Our protagonists are introduced on the opposite sides of Maiji Tammi’s new book, Hulda/Lilli. They collide in the middle, with predictable results. That is not intended as a spoiler, only to say: it’s a nature story. Don’t get too attached.
The book functions as a diptych of two mirrored experiences. I happened to open the book via Hulda’s story, and I cannot but speculate as to the emotional resonance of that arbitrary initial positioning. More on this later.
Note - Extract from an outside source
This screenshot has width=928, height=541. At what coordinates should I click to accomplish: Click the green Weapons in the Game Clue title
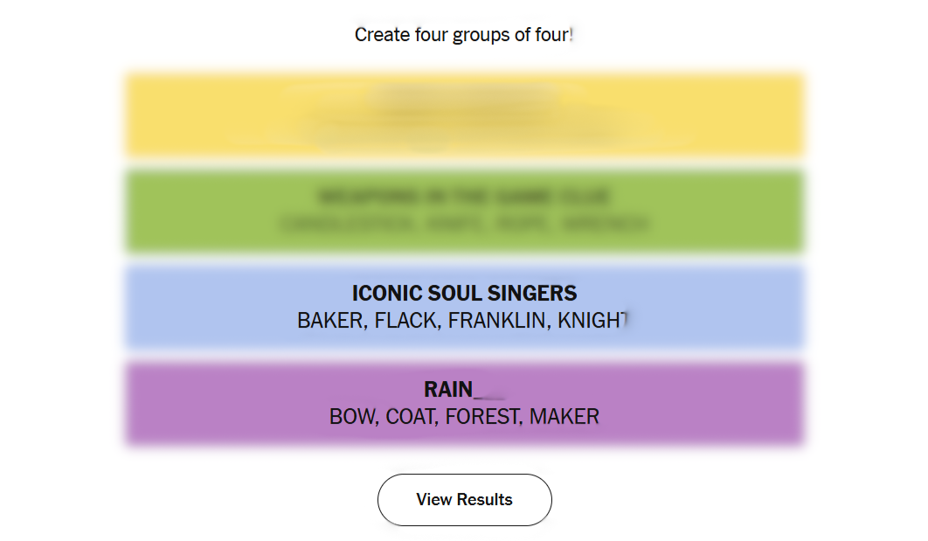click(464, 197)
Regardless, from either portal, we enter through the art book (mode 1) and exit through the nature-documentary pamphlet (mode 2). In the first mode, we experience the photographs as endpoints, singular moments of frameable visual pleasure, practically lickable in their sumptuousness. Action, or a story arc, in these first books, is tangential to the photographs, which deliver extreme visual pleasure but little narrative substance. The photographs are mostly still, pure celebration of Hulda and Lilli’s aesthetic wonder, in the context of the foliage that houses, camouflages, feeds them. Text (the narrative substance) is allowed visual isolation on individual spreads, and the large serif font, black on white, lends weight to the chronicles as they unfold.
And what chronicles! Each starts at birth, with an abbreviated plot arc to the present day — meeting day. Lilli moults, the shed exoskeleton blows away. Hulda regrets eating a blowfly. (“Hulda is a thinker.”) The scope of her emotional life is rich; she decides, begs, sighs, realizes. Lilli, similarly: marvels, desires, prefers, feels dizzy, experiences mortification. Grief over her siblings, lost at birth in tragic environmental conditions, is soothed by flowers. Mode 1 ends, from both directions, with the blissful discovery of a cherry tree’s pleasures.
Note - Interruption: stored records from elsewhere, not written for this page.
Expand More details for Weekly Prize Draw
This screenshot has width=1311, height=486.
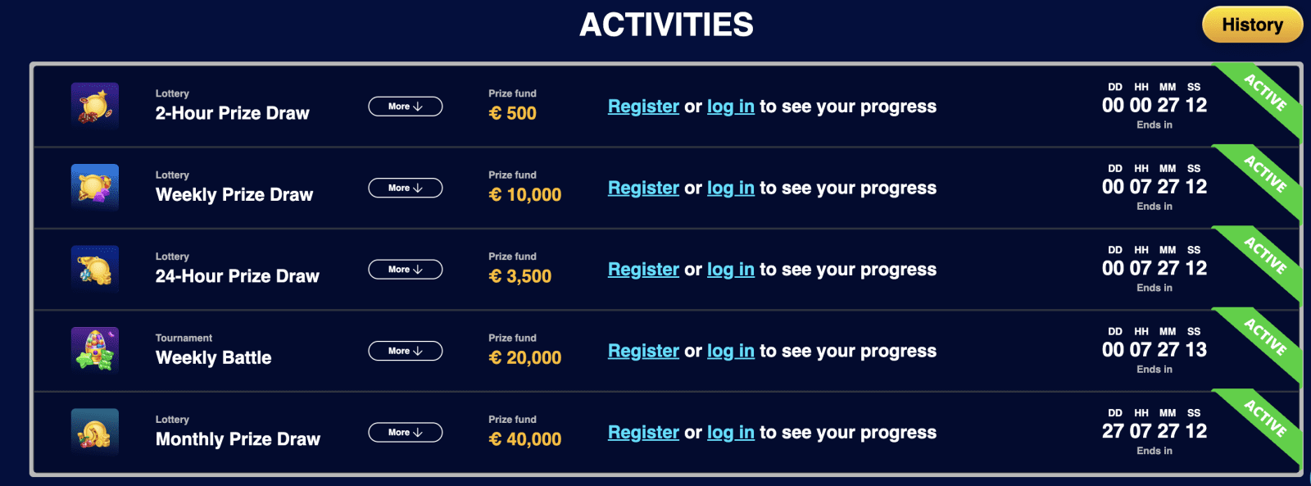tap(405, 188)
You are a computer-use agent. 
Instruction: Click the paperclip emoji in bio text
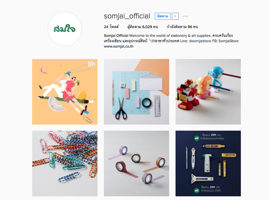pyautogui.click(x=150, y=41)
Mode 2 switches visual language. Printed on black paper, the photographs are fragmentary, illustrative. We see the macro detail of Hulda’s roving eyes and Lilli’s spring-loaded legs poised to jump. The narrative, which is confined to the climactic moment of cherry tree convergence, is delivered via sans-serif matter-of-fact captions. I cannot but hear David Attenborough’s voice: serious yet conversational in tone, sprinkled with relevant facts about our protagonists. The very specific visual language of the nature documentary — lurid color, enticing details, hints at dispassionate grotesque — carries us through each iteration of the story, to a more explicit ending. Remember: don’t get attached.
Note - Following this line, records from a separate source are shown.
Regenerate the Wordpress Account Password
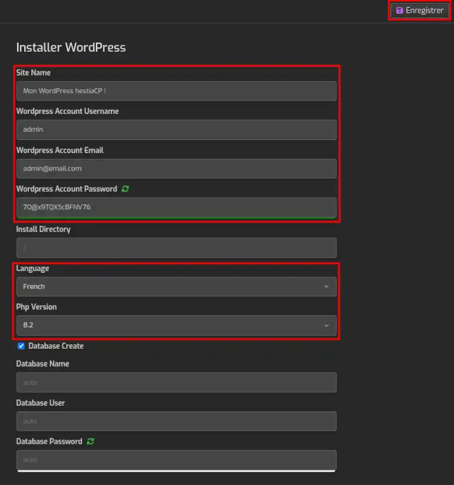This screenshot has width=454, height=485. (125, 189)
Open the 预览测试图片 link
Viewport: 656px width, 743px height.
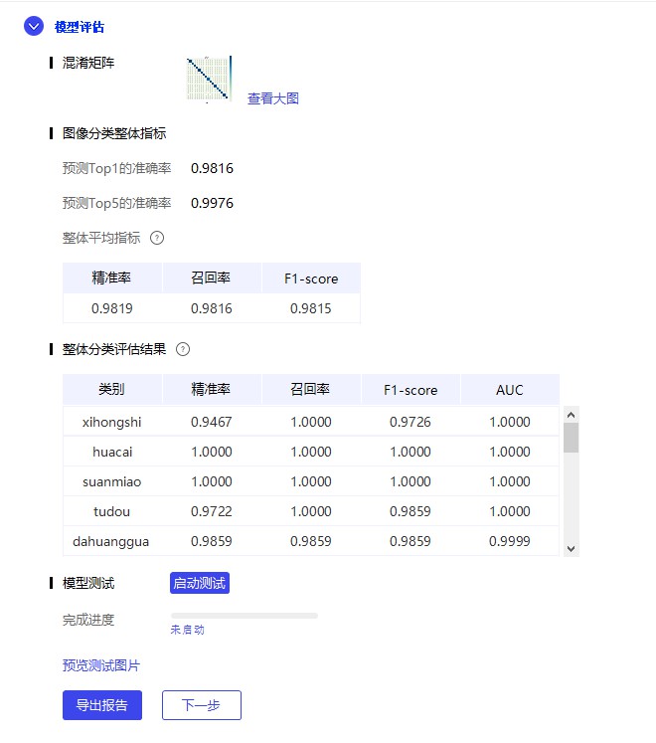[101, 665]
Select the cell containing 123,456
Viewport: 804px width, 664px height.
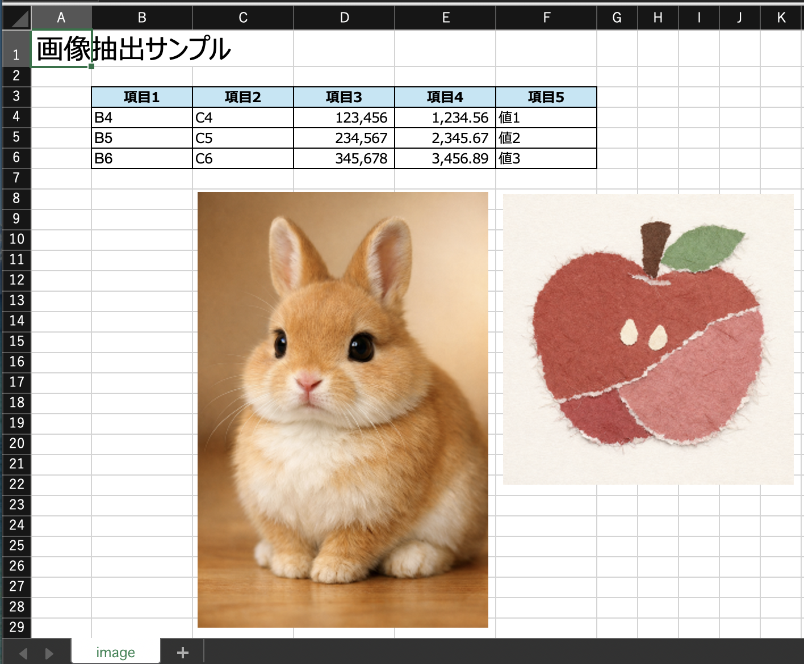point(344,117)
At the center of the book, hidden under final, dramatic singular portraits of Hulda and Lilli, are foldout pages that contextualize this project. In dialogue with Tiina Rauhala, the curator of the Finnish Museum of Photography, the artist interviews a specialist in psychology and neuroscience, another in the nature documentary genre and a biologist. I read more about the life cycles and specific adaptations of chameleons and locusts, and I have my bubble burst about the actors in the photographs. I learn why I have been secretly rooting for Team Hulda (hinted at above: it’s how I entered the book, and now it’s my group identity).
This book serves as a reminder (always urgent) of how sensitive we are to the packaging of information, how codified our expectations of specific media. Caught up in the dramatized encounter between Hulda and Lilli, many questions are sparked: Do you identify with the predator or the prey? Does assigning a human name to any animal shift an empathetic engagement? How do we rationalize selective moral revulsion? Why do we empathize more with charismatic megafauna than most invertebrates? (Notable exception: an iconic and very hungry caterpillar.) Am I wrong to ascribe jealousy to be my dog, as he glares at the dog on the softer bed? Does this all come down to the power of a good story?
I show the book to my eight-year-old. Her emphatic (empathetic?) takeaway: “I want a chameleon.” I say no, I think the dogs would be too jealous.